Mr Donohoe said a “technical issue” with penalty points legislation was identified last week and the issue could cause difficulty in some cases where points have already been issued.

He declined to identify the exact nature of the problem so as not to identify “a potential loophole which could be exploited in respect of road safety”.

“The department has requested the advice of the Attorney General’s Office to amend the legislation, if required, to deal with this issue,” Mr Donohoe said in a statement. “That advice will be available later in the week.”

He said he was “confident that if there is a problem, it will be resolved urgently”.

The issue, reported by the Irish Independent, was said to have the potential to impact on penalty points issued to thousands of motorists. The issue is expected to be discussed at Cabinet on Tuesday.

The most recently passed legislation relating to penalty points is the Road Traffic Act 2014, which came into effect in August.

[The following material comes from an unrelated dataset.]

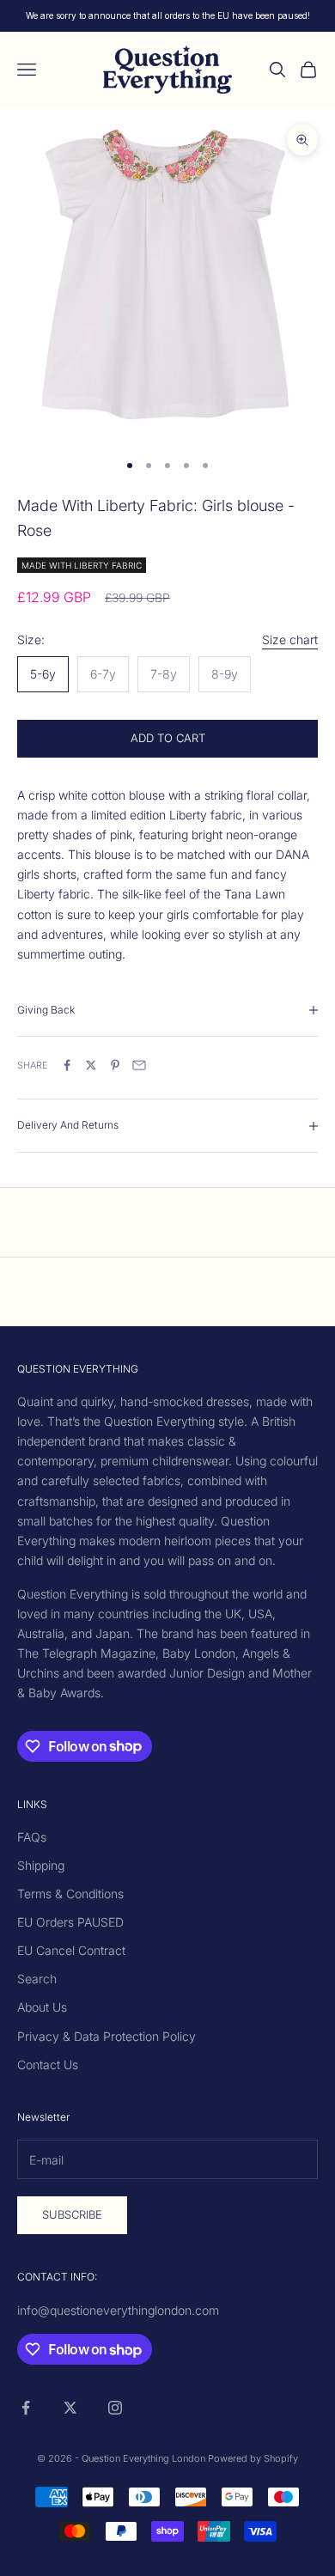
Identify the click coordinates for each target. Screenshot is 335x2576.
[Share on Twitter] (91, 1065)
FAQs (31, 1837)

Under the Act, the penalty points for offences such as speeding, holding a mobile phone while driving and not wearing a seat belt or not using child restraints increased from two points to three provided the fixed charge is paid within the stipulated period.

For those who fail to pay the fixed charge and are subsequently convicted in Court, the points increase further.

The issue with the legislation is understood to be an administrative one.